EXTRACTED MATERIAL: Begin

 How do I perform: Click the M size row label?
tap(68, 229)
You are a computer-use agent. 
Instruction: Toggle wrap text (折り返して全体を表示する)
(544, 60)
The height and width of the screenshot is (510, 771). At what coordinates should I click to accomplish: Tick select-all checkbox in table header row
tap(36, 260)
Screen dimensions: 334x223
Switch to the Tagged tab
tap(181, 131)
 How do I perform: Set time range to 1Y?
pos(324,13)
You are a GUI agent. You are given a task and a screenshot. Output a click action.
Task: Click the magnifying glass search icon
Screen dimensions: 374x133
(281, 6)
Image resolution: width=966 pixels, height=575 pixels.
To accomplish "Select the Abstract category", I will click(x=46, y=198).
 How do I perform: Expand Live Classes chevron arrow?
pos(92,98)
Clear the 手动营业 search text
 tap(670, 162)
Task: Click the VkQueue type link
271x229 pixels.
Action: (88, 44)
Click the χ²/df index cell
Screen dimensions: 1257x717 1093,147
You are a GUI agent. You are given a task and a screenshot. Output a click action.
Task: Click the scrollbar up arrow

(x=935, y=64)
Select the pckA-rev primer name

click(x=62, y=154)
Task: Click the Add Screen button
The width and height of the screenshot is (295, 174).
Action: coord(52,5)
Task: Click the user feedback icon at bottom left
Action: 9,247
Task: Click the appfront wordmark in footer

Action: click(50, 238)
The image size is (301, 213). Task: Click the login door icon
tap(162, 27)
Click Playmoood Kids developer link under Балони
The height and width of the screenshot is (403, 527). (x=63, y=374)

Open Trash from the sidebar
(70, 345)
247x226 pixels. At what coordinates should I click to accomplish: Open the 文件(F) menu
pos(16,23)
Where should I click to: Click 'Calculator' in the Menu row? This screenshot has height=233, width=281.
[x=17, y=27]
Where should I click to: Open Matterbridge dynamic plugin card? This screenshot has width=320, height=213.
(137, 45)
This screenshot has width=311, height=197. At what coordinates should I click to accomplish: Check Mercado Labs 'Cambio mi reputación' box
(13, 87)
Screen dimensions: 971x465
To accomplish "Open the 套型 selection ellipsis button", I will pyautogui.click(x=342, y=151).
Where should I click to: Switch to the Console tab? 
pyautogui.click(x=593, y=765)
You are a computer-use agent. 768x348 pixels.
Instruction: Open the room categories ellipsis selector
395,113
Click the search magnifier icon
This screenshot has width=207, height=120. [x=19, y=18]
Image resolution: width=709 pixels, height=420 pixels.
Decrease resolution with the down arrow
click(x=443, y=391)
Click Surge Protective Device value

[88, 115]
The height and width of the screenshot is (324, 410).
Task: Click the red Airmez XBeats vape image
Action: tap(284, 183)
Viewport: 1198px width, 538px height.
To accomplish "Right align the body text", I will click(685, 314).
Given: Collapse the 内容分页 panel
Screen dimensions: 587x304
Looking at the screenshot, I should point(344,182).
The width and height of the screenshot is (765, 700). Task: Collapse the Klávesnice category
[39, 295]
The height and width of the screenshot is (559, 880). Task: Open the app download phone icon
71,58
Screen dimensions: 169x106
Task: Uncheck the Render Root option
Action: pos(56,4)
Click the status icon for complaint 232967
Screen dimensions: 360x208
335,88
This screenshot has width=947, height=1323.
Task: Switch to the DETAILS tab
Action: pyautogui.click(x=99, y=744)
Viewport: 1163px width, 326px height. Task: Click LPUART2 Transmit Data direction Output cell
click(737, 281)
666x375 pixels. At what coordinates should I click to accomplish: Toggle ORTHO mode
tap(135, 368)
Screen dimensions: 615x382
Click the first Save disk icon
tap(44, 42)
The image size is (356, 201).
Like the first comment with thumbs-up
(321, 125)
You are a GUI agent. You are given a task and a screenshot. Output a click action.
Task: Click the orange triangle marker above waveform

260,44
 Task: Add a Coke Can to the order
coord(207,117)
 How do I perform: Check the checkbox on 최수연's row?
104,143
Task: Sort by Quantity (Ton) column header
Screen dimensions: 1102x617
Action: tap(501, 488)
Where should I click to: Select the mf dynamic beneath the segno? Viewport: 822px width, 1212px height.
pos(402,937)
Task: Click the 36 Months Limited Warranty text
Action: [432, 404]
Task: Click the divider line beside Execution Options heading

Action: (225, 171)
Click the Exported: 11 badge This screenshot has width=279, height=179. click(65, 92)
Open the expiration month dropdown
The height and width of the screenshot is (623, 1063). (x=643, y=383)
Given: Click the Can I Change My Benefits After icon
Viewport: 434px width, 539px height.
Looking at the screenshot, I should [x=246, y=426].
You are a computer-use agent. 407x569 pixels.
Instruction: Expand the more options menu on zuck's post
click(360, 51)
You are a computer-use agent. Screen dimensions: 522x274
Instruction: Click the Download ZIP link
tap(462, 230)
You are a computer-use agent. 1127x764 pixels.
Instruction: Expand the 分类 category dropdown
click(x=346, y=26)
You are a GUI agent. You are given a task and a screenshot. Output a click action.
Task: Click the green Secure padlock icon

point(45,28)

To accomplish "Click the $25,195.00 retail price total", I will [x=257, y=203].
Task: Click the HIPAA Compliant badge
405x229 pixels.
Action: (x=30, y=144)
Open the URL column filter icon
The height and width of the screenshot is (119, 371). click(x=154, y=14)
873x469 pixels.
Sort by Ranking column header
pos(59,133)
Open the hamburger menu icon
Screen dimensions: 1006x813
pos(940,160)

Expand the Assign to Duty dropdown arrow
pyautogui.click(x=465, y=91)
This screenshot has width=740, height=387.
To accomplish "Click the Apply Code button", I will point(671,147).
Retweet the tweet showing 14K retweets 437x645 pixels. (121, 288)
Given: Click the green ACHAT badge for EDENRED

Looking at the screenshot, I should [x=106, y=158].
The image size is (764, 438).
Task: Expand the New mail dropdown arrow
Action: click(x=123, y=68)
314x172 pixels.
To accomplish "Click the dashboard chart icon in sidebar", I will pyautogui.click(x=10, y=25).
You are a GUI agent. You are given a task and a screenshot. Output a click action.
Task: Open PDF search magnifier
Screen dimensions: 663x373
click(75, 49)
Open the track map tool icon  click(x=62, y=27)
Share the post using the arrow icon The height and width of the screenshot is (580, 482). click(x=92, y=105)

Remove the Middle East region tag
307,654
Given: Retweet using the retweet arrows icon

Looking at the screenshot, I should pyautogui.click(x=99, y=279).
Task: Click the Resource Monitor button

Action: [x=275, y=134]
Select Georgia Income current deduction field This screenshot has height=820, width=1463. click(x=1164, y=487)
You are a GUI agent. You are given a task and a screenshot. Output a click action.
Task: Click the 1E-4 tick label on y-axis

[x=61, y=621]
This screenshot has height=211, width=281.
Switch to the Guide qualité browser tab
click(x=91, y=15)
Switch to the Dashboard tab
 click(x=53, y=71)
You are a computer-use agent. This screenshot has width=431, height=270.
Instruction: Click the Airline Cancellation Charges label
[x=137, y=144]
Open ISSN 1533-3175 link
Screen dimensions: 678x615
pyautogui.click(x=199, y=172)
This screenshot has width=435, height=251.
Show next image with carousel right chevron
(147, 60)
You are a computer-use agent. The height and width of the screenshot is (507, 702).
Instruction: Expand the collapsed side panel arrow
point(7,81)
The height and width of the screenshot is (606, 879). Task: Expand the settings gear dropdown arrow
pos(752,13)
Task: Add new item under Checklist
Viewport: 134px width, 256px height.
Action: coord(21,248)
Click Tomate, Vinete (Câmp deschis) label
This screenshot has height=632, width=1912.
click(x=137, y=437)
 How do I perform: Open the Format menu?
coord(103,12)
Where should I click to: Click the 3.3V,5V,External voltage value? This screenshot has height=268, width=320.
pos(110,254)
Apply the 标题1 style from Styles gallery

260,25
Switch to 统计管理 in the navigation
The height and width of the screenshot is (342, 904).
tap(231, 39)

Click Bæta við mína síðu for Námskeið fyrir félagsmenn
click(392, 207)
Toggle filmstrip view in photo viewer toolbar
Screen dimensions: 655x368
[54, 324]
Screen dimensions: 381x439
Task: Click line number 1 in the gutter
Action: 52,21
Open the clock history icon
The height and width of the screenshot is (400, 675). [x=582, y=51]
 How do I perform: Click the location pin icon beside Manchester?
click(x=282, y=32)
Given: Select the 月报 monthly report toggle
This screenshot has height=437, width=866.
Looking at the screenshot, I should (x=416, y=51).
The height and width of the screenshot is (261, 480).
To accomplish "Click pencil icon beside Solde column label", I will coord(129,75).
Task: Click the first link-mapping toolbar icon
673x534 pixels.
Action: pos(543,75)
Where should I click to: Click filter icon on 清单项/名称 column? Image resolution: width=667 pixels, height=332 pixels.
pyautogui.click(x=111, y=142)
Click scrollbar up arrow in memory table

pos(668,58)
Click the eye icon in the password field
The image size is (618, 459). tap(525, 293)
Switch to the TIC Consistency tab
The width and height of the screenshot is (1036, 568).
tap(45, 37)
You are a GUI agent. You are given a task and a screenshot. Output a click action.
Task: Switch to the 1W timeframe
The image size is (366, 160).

EXTRACTED MATERIAL: End

EXERCISE REQUIREMENTS:
A word-for-word copy of the lines above from the one with "Like the first comment with thumbs-up" through the one with "Given: Click the Can", inclusive, is the only output wanted.

RESULT FOR THIS EXERCISE:
Like the first comment with thumbs-up
(321, 125)
You are a GUI agent. You are given a task and a screenshot. Output a click action.
Task: Click the orange triangle marker above waveform

260,44
 Task: Add a Coke Can to the order
coord(207,117)
 How do I perform: Check the checkbox on 최수연's row?
104,143
Task: Sort by Quantity (Ton) column header
Screen dimensions: 1102x617
Action: tap(501, 488)
Where should I click to: Select the mf dynamic beneath the segno? Viewport: 822px width, 1212px height.
pos(402,937)
Task: Click the 36 Months Limited Warranty text
Action: [432, 404]
Task: Click the divider line beside Execution Options heading

Action: (225, 171)
Click the Exported: 11 badge This screenshot has width=279, height=179. click(65, 92)
Open the expiration month dropdown
The height and width of the screenshot is (623, 1063). (x=643, y=383)
Given: Click the Can I Change My Benefits After icon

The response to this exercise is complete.